We must do better at combating smoking scourge

ASSEMBLYMAN HAKEEM JEFFRIES | 3/1/2012, 3:13 p.m.
Just 14 percent of New York City residents smoke. That is 450,000 fewer New Yorkers...
Adriano Espaillat

Just 14 percent of New York City residents smoke. That is 450,000 fewer New Yorkers smoking than in 2002, when the city kicked off its tobacco control program, the Smoke-Free Air Act.

These gains are now at risk. The proposed budget pending before the Legislature will cut an additional $5 million out of tobacco control programs, leaving only $36.4 million, less than half of what was spent four years ago.

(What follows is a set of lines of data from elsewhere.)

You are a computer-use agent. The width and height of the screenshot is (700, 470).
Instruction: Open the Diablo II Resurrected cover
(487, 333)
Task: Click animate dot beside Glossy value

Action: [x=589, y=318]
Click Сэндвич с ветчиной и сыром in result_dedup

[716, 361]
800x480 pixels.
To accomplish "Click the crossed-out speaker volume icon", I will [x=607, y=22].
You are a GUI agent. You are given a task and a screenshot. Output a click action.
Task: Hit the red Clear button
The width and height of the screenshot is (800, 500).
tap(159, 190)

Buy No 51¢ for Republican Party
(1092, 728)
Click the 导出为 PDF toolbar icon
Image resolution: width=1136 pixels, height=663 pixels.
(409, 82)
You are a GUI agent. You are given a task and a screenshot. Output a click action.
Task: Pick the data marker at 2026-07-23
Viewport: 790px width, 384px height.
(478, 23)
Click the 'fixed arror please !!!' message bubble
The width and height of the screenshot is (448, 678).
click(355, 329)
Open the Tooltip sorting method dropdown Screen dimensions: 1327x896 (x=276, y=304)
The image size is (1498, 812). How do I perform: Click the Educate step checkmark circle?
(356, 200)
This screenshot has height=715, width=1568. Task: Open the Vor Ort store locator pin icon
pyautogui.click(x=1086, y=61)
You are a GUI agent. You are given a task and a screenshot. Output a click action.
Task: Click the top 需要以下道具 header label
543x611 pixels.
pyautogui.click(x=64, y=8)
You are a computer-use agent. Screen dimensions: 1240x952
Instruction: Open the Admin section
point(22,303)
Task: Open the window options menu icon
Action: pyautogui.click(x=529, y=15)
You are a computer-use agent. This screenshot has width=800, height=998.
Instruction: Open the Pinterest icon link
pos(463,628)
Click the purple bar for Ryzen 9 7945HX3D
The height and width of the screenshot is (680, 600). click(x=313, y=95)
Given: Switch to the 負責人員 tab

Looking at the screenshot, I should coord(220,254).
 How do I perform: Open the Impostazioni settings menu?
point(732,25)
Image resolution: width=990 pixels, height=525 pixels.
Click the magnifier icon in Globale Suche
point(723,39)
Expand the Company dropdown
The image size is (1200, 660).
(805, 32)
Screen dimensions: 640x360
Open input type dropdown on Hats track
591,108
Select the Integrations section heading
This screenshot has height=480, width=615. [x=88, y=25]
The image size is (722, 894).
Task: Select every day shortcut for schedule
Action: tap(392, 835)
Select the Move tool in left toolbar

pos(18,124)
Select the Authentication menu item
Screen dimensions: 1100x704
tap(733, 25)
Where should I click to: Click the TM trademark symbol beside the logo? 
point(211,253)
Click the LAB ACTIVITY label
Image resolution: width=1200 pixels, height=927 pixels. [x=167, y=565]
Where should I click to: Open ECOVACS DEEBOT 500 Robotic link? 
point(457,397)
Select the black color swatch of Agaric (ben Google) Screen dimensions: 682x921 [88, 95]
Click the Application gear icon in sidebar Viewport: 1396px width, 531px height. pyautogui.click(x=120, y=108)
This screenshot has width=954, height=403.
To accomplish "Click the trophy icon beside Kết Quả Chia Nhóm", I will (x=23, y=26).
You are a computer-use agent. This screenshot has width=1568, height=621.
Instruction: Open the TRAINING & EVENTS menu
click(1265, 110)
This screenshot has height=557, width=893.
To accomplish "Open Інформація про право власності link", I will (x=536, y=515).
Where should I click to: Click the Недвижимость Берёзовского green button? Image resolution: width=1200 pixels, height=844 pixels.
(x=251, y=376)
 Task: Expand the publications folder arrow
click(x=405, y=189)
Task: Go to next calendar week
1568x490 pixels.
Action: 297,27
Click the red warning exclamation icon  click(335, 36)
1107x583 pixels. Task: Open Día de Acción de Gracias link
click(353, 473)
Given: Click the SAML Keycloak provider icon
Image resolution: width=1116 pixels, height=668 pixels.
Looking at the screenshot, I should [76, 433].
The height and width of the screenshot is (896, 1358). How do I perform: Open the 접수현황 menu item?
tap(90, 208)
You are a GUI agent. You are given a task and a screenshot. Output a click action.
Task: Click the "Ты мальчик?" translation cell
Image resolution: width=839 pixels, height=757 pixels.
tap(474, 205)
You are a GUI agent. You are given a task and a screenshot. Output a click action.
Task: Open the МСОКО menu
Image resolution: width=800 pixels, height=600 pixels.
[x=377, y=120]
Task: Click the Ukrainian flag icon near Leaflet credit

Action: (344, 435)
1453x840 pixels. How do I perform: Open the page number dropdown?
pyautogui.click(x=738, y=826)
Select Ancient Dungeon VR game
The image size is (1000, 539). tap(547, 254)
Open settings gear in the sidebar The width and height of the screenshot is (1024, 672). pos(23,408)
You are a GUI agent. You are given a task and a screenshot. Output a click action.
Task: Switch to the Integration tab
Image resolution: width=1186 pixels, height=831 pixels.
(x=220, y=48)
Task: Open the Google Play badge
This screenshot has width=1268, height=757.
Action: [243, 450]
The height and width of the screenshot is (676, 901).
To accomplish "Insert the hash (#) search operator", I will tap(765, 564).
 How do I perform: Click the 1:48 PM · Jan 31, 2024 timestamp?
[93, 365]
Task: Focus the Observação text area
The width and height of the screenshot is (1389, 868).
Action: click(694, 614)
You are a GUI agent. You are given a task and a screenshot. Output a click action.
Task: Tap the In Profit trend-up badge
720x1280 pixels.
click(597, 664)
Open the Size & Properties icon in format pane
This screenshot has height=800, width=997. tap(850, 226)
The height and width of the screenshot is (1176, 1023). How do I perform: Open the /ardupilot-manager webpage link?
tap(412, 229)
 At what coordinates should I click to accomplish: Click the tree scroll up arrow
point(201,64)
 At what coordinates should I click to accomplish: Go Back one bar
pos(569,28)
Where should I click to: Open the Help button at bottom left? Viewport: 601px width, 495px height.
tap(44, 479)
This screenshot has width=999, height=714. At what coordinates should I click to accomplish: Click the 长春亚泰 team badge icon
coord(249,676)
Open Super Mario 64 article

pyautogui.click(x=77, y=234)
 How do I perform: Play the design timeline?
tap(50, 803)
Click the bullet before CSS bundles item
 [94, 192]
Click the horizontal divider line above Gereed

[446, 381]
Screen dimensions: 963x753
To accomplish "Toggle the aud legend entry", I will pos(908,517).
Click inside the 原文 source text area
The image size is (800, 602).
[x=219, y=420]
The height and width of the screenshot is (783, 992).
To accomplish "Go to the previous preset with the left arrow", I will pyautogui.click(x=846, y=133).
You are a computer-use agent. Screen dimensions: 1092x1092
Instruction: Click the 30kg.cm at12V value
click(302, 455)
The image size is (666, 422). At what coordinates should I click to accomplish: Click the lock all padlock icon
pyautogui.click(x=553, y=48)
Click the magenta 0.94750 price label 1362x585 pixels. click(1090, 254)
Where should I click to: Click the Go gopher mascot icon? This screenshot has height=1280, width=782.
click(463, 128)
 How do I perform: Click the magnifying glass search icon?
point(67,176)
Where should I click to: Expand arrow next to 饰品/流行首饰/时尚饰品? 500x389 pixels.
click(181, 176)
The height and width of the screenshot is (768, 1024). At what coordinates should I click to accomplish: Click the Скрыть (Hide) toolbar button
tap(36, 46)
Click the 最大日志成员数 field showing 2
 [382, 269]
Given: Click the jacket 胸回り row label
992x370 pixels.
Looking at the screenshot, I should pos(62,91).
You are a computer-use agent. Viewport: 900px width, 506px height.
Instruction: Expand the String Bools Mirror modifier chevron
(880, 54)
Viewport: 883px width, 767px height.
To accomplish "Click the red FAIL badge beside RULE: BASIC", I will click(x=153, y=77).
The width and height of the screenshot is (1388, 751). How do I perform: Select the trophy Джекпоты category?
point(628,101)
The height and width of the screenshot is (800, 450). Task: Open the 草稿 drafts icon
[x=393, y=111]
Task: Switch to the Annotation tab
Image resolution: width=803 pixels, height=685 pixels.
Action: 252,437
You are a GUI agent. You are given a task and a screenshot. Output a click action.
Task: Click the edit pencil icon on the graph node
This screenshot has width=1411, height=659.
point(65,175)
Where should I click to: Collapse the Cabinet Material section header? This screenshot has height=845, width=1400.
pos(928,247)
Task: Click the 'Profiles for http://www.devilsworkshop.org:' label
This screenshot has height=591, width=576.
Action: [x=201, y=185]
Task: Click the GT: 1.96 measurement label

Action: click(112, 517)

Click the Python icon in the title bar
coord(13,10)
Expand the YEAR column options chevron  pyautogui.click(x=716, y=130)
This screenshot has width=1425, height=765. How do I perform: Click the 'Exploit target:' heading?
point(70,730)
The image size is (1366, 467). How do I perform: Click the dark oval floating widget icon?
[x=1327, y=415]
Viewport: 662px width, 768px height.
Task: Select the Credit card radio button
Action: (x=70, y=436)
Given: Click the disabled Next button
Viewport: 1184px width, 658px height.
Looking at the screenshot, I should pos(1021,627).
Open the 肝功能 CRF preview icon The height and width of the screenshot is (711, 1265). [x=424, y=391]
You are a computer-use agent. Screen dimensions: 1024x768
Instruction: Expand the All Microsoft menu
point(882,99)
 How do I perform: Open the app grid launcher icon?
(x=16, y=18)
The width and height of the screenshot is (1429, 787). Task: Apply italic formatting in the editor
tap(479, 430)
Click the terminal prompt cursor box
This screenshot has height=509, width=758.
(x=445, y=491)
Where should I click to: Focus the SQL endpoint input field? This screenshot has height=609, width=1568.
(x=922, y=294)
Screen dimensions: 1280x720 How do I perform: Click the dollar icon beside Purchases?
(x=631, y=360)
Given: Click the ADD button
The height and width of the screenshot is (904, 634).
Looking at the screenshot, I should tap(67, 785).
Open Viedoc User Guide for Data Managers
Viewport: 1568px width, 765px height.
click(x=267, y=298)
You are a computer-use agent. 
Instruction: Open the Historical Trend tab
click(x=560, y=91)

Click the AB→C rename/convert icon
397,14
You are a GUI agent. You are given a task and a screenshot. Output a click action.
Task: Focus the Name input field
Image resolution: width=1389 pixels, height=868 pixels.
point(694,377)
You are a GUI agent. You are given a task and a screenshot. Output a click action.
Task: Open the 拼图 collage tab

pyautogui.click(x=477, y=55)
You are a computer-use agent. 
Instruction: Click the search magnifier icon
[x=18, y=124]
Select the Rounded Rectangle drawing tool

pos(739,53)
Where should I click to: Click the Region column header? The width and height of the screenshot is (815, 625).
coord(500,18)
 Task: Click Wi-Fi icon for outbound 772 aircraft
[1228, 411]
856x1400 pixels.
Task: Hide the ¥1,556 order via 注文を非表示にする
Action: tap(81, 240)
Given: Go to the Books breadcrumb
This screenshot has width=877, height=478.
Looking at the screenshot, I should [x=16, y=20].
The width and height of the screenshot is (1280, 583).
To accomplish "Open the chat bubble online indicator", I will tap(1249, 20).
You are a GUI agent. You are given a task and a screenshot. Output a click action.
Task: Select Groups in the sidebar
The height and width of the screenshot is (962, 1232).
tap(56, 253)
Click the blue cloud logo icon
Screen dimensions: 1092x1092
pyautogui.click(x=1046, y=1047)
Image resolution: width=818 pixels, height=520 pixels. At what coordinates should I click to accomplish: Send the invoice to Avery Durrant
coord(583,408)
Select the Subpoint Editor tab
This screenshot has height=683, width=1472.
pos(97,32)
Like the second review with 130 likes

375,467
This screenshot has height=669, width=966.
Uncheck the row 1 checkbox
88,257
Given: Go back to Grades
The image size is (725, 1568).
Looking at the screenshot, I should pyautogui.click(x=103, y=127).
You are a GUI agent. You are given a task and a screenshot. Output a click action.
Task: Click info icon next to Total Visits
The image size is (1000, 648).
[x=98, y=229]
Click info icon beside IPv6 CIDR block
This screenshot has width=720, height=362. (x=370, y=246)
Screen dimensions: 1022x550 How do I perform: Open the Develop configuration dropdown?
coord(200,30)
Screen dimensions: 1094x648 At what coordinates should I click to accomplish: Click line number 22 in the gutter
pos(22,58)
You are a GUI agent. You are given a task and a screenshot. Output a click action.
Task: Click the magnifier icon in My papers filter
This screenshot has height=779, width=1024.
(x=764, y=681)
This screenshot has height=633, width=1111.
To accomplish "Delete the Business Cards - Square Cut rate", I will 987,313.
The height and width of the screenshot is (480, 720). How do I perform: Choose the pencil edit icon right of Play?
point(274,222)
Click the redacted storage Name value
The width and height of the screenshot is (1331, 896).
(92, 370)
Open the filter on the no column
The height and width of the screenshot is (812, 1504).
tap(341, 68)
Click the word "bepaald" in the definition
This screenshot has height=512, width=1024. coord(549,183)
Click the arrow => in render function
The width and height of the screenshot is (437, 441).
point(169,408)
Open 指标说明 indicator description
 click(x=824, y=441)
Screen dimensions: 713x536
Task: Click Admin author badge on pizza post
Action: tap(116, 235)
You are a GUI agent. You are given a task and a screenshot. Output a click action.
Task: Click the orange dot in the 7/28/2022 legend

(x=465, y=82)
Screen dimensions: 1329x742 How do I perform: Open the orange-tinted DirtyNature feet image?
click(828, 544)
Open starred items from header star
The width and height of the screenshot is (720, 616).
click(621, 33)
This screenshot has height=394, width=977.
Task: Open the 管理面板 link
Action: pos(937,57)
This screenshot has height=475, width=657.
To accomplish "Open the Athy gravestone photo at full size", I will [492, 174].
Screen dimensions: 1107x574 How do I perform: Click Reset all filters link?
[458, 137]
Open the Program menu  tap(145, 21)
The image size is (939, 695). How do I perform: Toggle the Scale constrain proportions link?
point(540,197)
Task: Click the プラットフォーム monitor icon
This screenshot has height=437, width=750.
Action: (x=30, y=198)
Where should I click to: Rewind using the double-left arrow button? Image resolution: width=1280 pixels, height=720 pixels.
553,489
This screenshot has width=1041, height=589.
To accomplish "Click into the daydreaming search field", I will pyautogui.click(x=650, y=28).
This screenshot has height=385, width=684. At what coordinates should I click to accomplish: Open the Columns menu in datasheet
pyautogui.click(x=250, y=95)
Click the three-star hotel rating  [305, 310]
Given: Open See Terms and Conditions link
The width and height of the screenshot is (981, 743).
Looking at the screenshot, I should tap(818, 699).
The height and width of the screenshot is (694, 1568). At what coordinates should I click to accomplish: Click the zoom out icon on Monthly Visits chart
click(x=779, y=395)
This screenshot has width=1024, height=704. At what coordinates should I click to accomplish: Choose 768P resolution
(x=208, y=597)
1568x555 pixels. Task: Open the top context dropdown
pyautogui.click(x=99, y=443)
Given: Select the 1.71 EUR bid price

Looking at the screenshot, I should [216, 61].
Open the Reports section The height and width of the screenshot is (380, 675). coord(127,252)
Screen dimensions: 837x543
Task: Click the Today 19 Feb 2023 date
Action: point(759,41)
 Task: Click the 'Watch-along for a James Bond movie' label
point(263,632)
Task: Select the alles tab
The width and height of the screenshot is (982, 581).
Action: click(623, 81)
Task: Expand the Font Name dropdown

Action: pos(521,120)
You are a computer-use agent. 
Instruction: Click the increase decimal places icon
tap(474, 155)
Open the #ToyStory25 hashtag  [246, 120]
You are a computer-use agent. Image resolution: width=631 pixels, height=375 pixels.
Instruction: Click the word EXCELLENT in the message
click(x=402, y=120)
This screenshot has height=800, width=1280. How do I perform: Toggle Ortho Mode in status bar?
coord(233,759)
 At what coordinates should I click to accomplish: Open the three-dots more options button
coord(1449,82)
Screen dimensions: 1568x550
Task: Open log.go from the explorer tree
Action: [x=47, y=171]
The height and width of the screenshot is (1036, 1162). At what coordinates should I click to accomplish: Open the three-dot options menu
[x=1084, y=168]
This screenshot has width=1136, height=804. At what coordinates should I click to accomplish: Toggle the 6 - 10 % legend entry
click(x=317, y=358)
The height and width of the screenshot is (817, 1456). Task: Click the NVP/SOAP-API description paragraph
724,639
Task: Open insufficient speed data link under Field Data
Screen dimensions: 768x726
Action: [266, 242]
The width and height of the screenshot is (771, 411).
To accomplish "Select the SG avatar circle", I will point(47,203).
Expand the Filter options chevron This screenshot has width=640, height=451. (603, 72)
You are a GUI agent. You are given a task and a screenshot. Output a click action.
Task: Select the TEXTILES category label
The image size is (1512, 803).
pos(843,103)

Aggressive, science-based tobacco control programs are why the smoking rate for most New Yorkers, including teenagers, declined over the last decade, but smoking rates have remained stubbornly high in the poorest communities, including predominantly African-American and Latino neighborhoods. In these areas, Big Tobacco aggressively spends advertising dollars to addict our children to their deadly products.

We have to do better.

New York State receives $2 billion every year from tobacco taxes and other tobacco revenue, just a fraction of which could fully fund a robust program to help smokers quit and make sure young people do not ever start. Much of that money comes from taxes paid by addicted smokers, so it's only fair we invest a portion of it to make sure every smoker who wants to quit can and prevent more children from getting hooked by Big Tobacco.

What is more, smoking rates correlate directly to the dollars we spend on public health. Tobacco not only kills more than 25,000 New Yorkers a year--about 70 of us every day--it costs New Yorkers more than $8.1 billion annually in tobacco-related health costs, including more than $2 billion from Medicaid, and causes lost wages and productivity totaling $6.05 billion a year.

There is no question that New York's tobacco control programs--including smoke-free air laws, a telephone quit line and community initiatives to reduce tobacco use--have been successful in driving down tobacco's cost to New Yorkers in death, disease and dollars.

Today, the costs and consequences of tobacco addiction and tobacco-related death and disease are concentrated among the most vulnerable, low-income New Yorkers. That is why I am joining other legislators of color, as well as leading pro-health groups, in urging that we restore funding to effective, science-based tobacco control programs that have helped hundreds of thousands of smokers quit and kept untold thousands more from taking up the deadly habit.

It's good for public health and will save taxpayers billions of dollars. That's the definition of a win-win situation--unless you're Big Tobacco.

Hakeem Jeffries is an assemblyman representing Brooklyn's 57th District.